それでホテルまで来たのだが、一晩「交戦」するなら腹ごしらえも必要だなと思い、鍵を持って食糧調達に出た。コンビニで色々買う。貴司が用意してくれてはいるだろうけど念のためと思い避妊具も買う。そしてホテルに戻る。エレベータの所で中から出てきた“おばちゃん”とぶつかり鍵を落としたがすぐ拾った。
それで自分たちの部屋がある14階まで戻る。えっと何号室だったっけ?と思い鍵を見ると1423と書かれている。
「こっちか」
とつぶやいて通路の右側に行き、1423号室の鍵を開けて中に入る。
「ただいまあ」
ところが返事が無い。
「シャワーかな?」
などと声を出しながらバスルームの戸を開けるが誰も居ない。
「あいつもどこか出かけたのかな?」
と思い、善美はしばらく待っていたものの、貴司は戻って来なかった。
「逃げたのかな?まあ度胸の無いあいつらしいかもね。まあいいや“オカマ野郎”とお幸せにね」
などとつぶやいたまま、善美はその晩、すやすやと寝心地のよいベッドで熟睡した。途中1度携帯の着メロが鳴ったのには気付かなかった。

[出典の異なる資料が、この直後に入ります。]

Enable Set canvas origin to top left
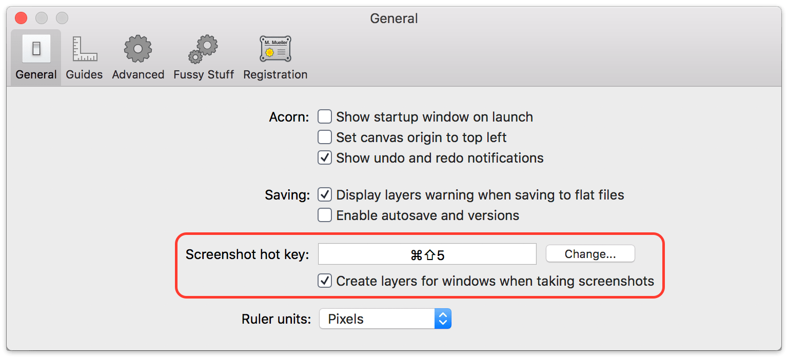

阿倍子はホテルのレストランで夕食をのんびりと食べた後、自分の部屋に戻ることにした。自分が泊まった部屋のある14階までエレベータで戻る。
「えっと何号室だったっけ?」
と思い鍵を見ると1417と書いてある。それで案内に従って左手に行き、1417という表示のあるドアを鍵で開けて中に入る。
「ああ、疲れた」
と言ってベッドに腰掛けると、人間の感触があるので
「きゃっ」
と小さく声を揚げる。
「え!?」
と言って起き上がったのが裸の男なので、阿倍子は
「きゃー!人殺し!」
と悲鳴をあげた。
「ちょっと待って。君こそ誰?」
と男が言う。
「さっさと出て行って!」
と阿倍子は言うが
「君こそ何か間違っている。ここは僕の部屋だ」
と男。
「そんな馬鹿なこと無いわ。私、この部屋を借りて、ちょっと食事に行ってきただけなのに」
と阿倍子。
「僕はホテルでこの部屋を借りて1時間前から居るけど」
「嘘つかないで」
などと言い合っている内に阿倍子も男も相手を認識する。
「篠田さん!?」
「細川さん!?」
「なぜ細川さんが私の部屋に居るの?」
「だからここは僕の部屋だって。恋人とデートするのにこの部屋を借りていたんだけど」
と貴司は取り敢えずガウンを羽織って言った。
「・・・ほんとに?」
「篠田さん、本当にこの部屋だった?」
「そう言われると自信がなくなってきた」
そして「あっ」と気付く。
「さっき私、エレベータの所で女の人とぶつかって。お互いに鍵を落としたのよ」
「だったらその時、鍵が入れ替わっちゃったんだね」
「向こうも困っていたりして」
「元は何号室だったとか覚えてないよね?」
「ごめーん。分からない」
「いいよいいよ。彼女の携帯に掛けよう。向こうは僕がデート中に逃亡したかと思っているかも」
と言って貴司は笑いながら自分のスマホを取り出した。
その時、阿倍子は唐突に悪いことを思いついてしまった。
貴司のスマホを取って電話を切り、電源まで切ってしまう。
「何するの?」
「今晩、私と過ごしてくれない?」
「ちょっと待って」
しかし阿倍子は貴司にいきなりキスすると、ベッドの上に押し倒してしまった。
翌朝裸のままベッドの中で目を覚ました貴司はそばですやすやと幸せそうな顔で寝ている阿倍子の顔を見て、参ったなと思っていた。昨夜の阿倍子は物凄く積極的で、貴司が「僕は妻以外とはセックスできないから大きくもならない」と言って、本当に小さいままなのを口に含んで気持ち良くしてくれたし、柔らかいまま強引に中に入れようとしたりもした。実際には圧力の問題で入れてもすぐ押し出されてしまうし、射精もしないのだが、それでもかなりの快感を貴司は感じた。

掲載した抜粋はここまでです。